**What is asked**
Rewrite the rows from the line with "Given: Open the map layers panel" up to and including the line with "I will pos(141,56)." as a JSON list of strings, one string per line, with blank lines left out.

────────────────

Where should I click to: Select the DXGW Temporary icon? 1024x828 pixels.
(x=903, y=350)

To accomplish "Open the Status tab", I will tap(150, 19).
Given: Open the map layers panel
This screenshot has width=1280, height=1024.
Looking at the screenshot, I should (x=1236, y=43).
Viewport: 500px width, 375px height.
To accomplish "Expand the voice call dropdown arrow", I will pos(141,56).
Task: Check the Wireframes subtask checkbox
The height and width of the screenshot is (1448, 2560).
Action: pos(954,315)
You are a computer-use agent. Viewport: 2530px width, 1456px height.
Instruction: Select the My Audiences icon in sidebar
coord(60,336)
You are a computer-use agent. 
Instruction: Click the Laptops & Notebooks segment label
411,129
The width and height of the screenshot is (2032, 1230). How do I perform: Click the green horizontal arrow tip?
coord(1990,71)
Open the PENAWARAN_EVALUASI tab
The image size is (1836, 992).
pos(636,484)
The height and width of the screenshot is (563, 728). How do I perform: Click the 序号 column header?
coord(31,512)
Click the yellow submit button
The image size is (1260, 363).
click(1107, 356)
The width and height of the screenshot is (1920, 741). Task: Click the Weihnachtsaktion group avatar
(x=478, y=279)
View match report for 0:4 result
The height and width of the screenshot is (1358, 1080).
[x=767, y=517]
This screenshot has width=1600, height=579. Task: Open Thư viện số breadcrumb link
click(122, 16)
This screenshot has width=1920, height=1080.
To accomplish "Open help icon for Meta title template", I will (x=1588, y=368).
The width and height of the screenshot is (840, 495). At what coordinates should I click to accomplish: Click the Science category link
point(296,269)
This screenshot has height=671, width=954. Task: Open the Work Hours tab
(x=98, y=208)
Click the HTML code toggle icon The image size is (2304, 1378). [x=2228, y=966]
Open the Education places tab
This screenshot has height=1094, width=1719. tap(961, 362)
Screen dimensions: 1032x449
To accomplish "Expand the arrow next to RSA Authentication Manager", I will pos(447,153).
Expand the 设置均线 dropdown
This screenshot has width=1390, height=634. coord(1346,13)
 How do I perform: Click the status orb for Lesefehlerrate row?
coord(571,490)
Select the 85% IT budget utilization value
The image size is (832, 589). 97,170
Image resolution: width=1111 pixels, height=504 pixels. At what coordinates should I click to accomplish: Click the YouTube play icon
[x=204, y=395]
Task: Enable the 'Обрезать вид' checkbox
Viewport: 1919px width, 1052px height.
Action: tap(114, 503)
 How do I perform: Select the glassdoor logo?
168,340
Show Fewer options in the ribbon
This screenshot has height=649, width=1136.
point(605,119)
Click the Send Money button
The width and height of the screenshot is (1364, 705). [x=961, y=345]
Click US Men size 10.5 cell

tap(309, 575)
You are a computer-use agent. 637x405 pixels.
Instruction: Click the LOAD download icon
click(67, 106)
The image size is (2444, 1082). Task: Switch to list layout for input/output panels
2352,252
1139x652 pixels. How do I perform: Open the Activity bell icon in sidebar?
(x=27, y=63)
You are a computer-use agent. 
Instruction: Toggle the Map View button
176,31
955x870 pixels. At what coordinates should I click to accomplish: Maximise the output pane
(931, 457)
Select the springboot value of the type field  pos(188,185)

────────────────

**Task response**
[
  "Given: Open the map layers panel",
  "This screenshot has width=1280, height=1024.",
  "Looking at the screenshot, I should (x=1236, y=43).",
  "Viewport: 500px width, 375px height.",
  "To accomplish \"Expand the voice call dropdown arrow\", I will pos(141,56)."
]